* [Goal of the exercise]:
List as a JSON array of strings, one string per line, everything from the line containing "Edit the mp Denmark row with Rediger" down to the line containing "Action: [34, 37]", both included and blank lines omitted.

-- Supplied information start --

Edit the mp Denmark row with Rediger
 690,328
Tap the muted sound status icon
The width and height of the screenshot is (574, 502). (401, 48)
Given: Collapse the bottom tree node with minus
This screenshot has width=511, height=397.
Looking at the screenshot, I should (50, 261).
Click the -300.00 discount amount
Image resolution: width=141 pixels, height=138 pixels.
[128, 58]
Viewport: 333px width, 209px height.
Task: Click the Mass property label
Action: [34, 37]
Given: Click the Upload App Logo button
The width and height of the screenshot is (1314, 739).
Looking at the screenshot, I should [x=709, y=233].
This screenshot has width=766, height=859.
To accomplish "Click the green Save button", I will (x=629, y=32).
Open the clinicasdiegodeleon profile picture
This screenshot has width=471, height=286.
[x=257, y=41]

-- Supplied information end --
-- Supplied information start --

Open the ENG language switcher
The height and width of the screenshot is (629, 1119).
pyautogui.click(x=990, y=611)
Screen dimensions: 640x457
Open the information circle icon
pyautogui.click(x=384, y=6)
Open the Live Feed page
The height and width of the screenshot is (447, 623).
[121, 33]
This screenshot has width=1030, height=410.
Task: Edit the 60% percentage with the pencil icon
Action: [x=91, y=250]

-- Supplied information end --

* [Complete output]:
[
  "Edit the mp Denmark row with Rediger",
  " 690,328",
  "Tap the muted sound status icon",
  "The width and height of the screenshot is (574, 502). (401, 48)",
  "Given: Collapse the bottom tree node with minus",
  "This screenshot has width=511, height=397.",
  "Looking at the screenshot, I should (50, 261).",
  "Click the -300.00 discount amount",
  "Image resolution: width=141 pixels, height=138 pixels.",
  "[128, 58]",
  "Viewport: 333px width, 209px height.",
  "Task: Click the Mass property label",
  "Action: [34, 37]"
]